*** Data provided ***

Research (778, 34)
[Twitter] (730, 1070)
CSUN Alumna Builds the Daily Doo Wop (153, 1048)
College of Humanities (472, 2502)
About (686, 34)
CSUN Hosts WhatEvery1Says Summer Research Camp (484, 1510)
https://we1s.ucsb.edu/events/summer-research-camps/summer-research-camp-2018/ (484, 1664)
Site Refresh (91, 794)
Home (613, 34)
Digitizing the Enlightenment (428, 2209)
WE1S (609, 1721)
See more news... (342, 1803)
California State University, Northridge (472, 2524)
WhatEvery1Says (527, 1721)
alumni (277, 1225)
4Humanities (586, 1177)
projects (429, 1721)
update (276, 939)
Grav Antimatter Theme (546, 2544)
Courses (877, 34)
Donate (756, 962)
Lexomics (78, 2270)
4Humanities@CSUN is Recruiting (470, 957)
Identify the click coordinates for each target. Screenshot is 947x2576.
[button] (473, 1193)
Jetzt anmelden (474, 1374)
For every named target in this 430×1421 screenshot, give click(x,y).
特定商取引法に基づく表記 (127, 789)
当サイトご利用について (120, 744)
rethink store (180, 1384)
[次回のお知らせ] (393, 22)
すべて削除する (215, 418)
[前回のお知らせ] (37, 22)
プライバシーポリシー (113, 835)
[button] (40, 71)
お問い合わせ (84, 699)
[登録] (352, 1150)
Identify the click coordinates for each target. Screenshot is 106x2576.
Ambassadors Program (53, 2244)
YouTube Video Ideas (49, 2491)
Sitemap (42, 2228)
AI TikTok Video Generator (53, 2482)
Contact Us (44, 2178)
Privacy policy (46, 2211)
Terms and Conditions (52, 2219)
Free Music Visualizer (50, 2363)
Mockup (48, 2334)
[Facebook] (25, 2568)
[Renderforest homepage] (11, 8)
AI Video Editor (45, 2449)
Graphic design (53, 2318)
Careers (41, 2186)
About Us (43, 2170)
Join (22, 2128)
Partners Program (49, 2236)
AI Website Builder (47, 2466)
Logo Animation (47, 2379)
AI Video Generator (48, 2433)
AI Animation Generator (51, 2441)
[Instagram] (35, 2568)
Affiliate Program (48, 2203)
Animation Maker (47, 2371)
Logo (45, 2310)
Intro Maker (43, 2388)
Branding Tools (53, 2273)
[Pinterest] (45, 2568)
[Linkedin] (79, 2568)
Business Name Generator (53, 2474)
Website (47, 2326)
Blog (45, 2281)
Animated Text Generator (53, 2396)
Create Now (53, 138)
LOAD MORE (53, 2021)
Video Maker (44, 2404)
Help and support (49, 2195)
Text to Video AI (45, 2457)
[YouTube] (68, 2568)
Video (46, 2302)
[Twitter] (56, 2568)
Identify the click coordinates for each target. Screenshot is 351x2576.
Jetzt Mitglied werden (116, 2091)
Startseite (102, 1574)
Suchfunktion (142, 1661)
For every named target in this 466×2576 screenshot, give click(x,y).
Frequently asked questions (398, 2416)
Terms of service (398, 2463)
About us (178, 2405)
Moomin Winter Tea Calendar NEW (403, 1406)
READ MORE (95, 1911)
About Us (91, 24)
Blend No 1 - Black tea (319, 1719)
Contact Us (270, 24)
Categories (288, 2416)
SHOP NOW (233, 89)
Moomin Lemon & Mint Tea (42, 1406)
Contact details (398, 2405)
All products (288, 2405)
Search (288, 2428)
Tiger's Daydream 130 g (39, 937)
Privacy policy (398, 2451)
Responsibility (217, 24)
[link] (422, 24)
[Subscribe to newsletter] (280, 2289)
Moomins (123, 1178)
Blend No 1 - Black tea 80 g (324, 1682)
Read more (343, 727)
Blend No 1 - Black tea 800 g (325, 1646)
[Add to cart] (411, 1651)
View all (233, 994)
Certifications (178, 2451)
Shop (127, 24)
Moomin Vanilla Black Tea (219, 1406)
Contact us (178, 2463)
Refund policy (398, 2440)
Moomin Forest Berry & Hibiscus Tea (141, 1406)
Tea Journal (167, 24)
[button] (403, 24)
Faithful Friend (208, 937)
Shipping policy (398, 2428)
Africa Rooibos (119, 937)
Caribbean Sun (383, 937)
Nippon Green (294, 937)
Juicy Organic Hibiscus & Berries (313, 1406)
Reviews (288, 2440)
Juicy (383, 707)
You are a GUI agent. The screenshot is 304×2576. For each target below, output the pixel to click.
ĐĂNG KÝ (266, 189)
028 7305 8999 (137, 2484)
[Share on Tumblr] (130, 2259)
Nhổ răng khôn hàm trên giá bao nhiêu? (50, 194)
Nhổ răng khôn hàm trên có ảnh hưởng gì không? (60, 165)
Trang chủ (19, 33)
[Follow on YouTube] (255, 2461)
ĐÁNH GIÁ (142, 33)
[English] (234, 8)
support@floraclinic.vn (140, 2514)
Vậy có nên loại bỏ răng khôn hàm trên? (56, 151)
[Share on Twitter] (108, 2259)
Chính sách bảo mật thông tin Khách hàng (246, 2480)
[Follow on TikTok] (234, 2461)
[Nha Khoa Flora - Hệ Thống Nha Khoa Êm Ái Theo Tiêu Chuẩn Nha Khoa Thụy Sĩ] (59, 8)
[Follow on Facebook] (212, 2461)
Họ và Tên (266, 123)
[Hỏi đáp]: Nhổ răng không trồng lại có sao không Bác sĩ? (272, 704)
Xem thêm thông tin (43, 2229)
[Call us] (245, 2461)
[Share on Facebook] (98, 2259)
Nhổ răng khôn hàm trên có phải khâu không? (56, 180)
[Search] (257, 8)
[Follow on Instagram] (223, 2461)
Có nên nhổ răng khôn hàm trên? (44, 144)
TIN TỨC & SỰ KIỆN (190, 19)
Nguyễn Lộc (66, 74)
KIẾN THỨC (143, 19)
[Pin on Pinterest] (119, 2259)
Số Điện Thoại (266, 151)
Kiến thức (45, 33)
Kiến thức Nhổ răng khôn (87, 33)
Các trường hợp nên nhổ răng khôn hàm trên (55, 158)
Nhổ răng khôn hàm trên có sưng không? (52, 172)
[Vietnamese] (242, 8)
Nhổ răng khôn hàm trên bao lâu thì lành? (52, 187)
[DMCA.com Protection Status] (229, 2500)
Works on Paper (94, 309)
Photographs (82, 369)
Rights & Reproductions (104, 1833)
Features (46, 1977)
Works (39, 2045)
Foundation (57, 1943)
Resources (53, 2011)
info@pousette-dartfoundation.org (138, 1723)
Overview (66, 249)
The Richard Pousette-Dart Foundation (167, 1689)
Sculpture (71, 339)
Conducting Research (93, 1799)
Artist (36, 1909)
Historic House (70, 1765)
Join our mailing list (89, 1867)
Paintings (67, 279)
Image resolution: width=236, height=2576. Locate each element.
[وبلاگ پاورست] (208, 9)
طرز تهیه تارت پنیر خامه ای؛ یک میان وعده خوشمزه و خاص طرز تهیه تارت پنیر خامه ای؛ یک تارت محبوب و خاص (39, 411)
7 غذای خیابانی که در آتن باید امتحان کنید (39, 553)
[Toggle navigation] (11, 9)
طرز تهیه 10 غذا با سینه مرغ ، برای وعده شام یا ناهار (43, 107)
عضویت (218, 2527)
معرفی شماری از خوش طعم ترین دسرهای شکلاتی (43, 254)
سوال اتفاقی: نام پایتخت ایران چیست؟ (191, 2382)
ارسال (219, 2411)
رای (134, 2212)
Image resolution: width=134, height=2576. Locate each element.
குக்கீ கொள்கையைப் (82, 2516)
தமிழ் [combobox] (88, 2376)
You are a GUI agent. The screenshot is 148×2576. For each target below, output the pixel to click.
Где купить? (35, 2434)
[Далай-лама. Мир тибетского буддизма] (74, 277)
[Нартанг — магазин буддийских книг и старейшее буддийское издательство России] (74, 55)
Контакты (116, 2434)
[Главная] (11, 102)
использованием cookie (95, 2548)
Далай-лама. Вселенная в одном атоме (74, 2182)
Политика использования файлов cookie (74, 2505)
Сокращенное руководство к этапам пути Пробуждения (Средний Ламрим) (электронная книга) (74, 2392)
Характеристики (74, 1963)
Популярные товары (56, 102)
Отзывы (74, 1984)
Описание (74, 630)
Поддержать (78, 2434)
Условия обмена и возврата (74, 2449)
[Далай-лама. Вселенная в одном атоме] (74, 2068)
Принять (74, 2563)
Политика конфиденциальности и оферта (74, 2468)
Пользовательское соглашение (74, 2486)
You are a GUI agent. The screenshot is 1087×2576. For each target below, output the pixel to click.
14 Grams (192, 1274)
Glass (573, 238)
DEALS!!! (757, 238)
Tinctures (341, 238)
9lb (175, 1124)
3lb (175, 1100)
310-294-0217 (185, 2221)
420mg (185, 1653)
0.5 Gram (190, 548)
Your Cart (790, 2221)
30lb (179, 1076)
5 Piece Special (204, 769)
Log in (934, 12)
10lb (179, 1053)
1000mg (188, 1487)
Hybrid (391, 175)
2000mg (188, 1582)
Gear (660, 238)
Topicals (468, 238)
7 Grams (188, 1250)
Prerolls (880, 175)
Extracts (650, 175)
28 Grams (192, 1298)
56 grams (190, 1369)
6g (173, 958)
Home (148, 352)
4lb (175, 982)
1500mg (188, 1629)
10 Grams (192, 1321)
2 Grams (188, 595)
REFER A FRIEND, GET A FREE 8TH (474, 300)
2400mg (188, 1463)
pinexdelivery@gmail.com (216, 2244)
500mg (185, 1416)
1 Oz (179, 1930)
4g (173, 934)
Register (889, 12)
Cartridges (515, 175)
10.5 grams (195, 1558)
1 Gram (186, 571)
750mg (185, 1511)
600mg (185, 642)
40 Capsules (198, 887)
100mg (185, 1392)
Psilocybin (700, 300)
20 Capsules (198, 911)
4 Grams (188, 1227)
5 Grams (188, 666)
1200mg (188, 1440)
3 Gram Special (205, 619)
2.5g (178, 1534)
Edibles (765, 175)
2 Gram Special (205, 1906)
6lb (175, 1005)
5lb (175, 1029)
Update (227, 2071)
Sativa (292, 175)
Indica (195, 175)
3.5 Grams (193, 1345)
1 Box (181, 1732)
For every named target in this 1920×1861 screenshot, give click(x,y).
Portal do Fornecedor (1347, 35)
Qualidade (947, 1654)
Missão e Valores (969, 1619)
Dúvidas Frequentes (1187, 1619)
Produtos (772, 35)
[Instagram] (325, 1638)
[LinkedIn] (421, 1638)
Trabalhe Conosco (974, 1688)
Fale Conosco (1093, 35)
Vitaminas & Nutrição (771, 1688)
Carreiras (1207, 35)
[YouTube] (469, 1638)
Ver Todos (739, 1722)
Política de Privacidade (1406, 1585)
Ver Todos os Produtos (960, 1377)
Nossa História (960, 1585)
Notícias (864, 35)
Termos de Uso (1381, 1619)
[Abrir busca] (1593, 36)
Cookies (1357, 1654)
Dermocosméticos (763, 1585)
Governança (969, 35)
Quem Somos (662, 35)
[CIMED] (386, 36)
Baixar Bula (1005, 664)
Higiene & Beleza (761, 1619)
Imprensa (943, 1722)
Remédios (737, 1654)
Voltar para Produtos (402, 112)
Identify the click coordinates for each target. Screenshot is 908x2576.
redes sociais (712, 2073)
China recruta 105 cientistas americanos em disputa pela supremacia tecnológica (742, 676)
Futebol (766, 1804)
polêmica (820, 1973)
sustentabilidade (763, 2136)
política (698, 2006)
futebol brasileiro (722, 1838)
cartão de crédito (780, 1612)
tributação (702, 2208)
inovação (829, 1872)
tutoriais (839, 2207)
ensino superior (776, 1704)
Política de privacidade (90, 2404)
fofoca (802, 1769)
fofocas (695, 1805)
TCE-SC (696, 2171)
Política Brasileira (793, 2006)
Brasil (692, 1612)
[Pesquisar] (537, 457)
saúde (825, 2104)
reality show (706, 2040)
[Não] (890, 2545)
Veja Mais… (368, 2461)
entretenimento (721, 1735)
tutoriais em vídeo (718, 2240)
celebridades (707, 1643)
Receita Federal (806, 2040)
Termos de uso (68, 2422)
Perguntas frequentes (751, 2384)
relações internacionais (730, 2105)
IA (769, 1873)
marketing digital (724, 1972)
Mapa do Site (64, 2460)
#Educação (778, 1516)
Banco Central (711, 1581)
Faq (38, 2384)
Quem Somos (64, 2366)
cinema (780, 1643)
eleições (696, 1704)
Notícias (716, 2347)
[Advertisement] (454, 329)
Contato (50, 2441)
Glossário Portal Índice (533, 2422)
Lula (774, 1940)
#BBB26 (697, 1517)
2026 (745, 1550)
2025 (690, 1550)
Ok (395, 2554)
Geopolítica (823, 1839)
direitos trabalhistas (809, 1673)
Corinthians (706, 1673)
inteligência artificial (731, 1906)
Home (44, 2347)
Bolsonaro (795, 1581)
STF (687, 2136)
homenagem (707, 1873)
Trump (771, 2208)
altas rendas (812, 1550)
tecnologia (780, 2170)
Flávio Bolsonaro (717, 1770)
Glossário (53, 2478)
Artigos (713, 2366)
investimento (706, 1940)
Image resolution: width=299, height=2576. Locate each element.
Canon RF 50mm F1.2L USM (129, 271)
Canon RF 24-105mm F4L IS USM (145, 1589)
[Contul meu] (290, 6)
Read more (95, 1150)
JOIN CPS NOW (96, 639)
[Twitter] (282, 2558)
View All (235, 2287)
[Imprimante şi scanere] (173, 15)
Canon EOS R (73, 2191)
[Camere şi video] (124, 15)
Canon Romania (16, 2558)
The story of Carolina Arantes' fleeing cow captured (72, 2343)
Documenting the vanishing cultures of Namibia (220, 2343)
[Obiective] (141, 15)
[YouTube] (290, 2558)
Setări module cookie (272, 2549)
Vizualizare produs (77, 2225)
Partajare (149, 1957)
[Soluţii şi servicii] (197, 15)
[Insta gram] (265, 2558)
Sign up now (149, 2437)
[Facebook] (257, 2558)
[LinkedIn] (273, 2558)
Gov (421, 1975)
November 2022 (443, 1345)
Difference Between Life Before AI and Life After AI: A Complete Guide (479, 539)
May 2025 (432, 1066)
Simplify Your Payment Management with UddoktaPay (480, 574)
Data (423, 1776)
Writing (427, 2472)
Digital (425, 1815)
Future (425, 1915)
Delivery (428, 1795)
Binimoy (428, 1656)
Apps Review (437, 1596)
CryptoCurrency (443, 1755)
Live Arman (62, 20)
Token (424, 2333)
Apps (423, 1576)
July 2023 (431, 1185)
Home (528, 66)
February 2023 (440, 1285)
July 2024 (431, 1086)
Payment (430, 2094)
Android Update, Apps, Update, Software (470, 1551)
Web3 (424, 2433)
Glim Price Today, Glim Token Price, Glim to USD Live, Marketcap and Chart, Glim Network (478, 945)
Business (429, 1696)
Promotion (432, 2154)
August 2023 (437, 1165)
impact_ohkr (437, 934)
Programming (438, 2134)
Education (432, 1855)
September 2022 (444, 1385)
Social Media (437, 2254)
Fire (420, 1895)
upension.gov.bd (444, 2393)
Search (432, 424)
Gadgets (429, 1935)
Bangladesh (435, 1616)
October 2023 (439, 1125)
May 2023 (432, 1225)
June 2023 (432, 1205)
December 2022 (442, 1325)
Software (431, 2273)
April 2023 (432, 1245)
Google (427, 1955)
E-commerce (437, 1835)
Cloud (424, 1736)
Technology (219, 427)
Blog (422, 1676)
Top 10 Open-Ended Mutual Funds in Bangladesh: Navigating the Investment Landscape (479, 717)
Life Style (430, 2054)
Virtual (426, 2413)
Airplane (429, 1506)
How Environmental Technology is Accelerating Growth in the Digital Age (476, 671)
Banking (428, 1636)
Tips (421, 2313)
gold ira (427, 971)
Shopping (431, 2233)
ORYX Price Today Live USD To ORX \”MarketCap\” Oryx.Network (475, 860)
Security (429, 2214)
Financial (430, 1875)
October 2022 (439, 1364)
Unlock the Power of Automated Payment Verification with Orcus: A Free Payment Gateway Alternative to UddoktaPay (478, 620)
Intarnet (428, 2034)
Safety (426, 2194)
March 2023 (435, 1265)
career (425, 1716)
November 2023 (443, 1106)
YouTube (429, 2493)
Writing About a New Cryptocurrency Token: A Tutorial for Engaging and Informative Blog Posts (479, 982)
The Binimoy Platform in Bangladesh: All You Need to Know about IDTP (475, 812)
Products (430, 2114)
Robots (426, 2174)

***

■ Exercise goal ■
Every line with "agent" in it should be copied from the entries.

■ Response for this exercise ■
You are a GUI agent. The screenshot is 304×2576. For each target below, output the pixel to click.
You are a GUI agent. The screenshot is 148×2576. For each target below, output the pixel to click.
You are a GUI agent. The screenshot is 1087×2576. For each target below, output the pixel to click.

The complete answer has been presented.